===== Provided data =====

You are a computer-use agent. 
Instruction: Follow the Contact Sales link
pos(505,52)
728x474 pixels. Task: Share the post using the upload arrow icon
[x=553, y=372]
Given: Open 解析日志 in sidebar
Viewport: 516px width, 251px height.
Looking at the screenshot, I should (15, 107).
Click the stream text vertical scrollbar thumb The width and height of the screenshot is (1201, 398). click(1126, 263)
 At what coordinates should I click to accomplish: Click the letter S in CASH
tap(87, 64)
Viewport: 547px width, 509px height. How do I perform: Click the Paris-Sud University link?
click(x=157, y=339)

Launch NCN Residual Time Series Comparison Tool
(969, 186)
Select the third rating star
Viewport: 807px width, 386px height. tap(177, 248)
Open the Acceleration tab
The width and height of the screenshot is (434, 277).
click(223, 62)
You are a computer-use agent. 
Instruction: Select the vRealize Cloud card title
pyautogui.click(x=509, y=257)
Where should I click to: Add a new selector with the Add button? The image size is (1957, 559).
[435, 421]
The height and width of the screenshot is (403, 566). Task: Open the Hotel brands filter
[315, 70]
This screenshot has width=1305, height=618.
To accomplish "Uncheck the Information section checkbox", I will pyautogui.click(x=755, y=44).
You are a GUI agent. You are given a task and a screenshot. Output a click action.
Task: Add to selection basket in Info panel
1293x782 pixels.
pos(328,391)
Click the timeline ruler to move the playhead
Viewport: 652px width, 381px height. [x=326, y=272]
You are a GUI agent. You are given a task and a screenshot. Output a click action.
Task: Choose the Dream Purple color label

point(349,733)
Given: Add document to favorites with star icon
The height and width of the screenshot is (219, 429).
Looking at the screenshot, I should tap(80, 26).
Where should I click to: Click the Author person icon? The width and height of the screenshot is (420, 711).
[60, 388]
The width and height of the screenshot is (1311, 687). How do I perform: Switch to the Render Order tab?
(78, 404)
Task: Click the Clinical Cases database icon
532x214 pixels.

=====

- **Required work**:
Please output the line that contains "Where should I click to: Click" and every line after it in the entries above, exactly, and nothing more.

- **Expected answer**:
Where should I click to: Click the Author person icon? The width and height of the screenshot is (420, 711).
[60, 388]
The width and height of the screenshot is (1311, 687). How do I perform: Switch to the Render Order tab?
(78, 404)
Task: Click the Clinical Cases database icon
532x214 pixels.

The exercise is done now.